Gales on islands of the Gaels

May is often the best month for fine weather in Scotland, we used to say. Looking back over the past few years, that has not always been true. This year is no exception.

My XYL and I headed to the Western Isles with high hopes of spending time with the YK9L, Sula, walking on its fabulous beaches and completing a few fine SOTA summits along the way. But, as native Scots, with Ann being a born and bred Highlander, and also having lived in the Highlands for much of our working lives, we know only too well to moderate our expectations.

As I write this on the island of North Uist, it is blowing a gale and the rain is horizontal. It has been like that for three days now, with more to come in the forecast. However, a break in the weather a few days ago saw us climbing the 205metre Forsnaval (GM/SI-200), on the west coast of the Isle of Lewis, in the early morning for what became a memorable activation.

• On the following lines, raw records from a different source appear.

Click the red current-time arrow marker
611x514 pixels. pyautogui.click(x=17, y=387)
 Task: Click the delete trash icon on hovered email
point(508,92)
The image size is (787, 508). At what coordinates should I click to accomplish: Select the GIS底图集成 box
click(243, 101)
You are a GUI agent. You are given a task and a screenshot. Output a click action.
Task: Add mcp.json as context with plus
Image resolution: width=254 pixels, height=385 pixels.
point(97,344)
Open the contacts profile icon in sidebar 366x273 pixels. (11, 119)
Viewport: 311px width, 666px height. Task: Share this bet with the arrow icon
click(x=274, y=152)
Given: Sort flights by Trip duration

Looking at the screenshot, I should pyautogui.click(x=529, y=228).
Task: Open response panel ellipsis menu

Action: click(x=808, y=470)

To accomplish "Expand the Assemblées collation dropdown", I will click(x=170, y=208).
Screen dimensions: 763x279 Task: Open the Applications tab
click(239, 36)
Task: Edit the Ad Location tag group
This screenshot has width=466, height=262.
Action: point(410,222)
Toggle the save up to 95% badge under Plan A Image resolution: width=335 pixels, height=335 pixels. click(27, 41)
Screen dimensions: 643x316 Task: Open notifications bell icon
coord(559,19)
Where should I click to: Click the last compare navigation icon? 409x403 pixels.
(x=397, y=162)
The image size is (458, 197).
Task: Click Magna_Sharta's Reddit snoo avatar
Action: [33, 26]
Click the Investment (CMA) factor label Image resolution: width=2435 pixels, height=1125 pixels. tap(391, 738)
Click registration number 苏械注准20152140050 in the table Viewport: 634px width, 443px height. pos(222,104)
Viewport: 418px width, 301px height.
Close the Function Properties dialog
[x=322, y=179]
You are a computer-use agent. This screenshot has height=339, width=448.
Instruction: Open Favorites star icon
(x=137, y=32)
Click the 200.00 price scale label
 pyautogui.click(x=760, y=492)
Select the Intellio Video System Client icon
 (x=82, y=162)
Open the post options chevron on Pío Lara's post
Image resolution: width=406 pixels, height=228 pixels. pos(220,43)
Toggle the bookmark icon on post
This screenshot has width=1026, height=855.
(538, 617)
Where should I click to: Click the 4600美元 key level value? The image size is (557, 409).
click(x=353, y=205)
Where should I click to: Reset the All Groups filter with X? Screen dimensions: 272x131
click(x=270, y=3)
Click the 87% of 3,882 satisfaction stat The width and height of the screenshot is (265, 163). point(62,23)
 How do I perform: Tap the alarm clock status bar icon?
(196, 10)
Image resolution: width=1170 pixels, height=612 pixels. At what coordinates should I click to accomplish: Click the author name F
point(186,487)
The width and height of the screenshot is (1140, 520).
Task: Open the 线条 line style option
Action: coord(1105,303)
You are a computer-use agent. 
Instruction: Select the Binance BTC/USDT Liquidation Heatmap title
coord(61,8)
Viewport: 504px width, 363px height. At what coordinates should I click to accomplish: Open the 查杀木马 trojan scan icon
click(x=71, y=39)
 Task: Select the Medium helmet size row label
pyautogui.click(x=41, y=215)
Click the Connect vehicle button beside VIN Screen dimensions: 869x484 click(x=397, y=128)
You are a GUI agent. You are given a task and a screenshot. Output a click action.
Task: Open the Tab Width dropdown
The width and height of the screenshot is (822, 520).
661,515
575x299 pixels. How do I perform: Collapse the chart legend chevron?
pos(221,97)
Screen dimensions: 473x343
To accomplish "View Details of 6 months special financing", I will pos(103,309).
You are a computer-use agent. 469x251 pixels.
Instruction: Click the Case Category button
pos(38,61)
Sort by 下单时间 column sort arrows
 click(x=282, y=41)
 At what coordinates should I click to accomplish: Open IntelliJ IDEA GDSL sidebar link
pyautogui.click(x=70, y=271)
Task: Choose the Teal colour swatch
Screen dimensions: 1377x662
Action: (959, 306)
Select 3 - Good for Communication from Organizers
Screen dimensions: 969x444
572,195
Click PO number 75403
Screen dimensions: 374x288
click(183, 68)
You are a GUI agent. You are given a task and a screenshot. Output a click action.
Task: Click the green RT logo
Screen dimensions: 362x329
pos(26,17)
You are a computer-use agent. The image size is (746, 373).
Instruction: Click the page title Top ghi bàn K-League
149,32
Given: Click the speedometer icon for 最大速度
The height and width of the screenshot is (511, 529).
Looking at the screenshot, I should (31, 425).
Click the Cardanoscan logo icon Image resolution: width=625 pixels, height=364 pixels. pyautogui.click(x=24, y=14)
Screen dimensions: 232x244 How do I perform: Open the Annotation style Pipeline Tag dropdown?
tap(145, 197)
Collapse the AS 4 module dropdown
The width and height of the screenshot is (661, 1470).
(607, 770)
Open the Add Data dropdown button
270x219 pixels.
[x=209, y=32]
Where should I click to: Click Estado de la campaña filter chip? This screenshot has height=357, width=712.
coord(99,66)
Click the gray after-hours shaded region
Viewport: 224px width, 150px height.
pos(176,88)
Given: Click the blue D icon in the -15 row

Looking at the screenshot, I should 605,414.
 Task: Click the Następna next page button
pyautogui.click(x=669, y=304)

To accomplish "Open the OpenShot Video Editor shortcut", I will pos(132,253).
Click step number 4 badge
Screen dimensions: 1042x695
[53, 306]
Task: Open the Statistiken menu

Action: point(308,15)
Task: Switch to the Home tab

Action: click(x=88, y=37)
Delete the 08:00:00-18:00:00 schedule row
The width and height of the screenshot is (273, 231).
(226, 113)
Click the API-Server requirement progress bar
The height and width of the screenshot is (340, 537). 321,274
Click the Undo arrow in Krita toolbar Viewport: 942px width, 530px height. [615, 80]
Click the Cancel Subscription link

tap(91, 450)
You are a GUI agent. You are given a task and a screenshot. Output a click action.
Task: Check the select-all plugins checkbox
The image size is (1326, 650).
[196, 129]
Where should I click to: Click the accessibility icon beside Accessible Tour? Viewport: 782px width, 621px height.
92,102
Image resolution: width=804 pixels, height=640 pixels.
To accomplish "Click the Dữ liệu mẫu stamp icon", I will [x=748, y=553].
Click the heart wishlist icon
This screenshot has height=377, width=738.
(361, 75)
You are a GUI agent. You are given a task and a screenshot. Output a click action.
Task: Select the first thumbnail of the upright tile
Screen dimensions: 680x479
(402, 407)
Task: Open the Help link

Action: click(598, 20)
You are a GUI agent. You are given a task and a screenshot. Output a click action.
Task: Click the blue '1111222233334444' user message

Forsnaval must be one of the easiest summits to activate. A private service road runs to its summit to allow vehicular access to the myriad of microwave antennas and air-traffic-control aerials on the top. It is barely a 20-minute stroll up this road and even the final few metres are served by concrete steps. It’s the only summit I’ve ever climbed in trainers!

Don’t be fooled by the unsightly ironmongery on the top, though. The setting is splendid with wonderful views all round from the nearby summit cairn. Presumably, too, a good signal take-off, I hoped.

The rig of choice was the KX2 running 10w into a lightweight monoband 17ft “up and across” antenna on a SOTAbeams 7m pole.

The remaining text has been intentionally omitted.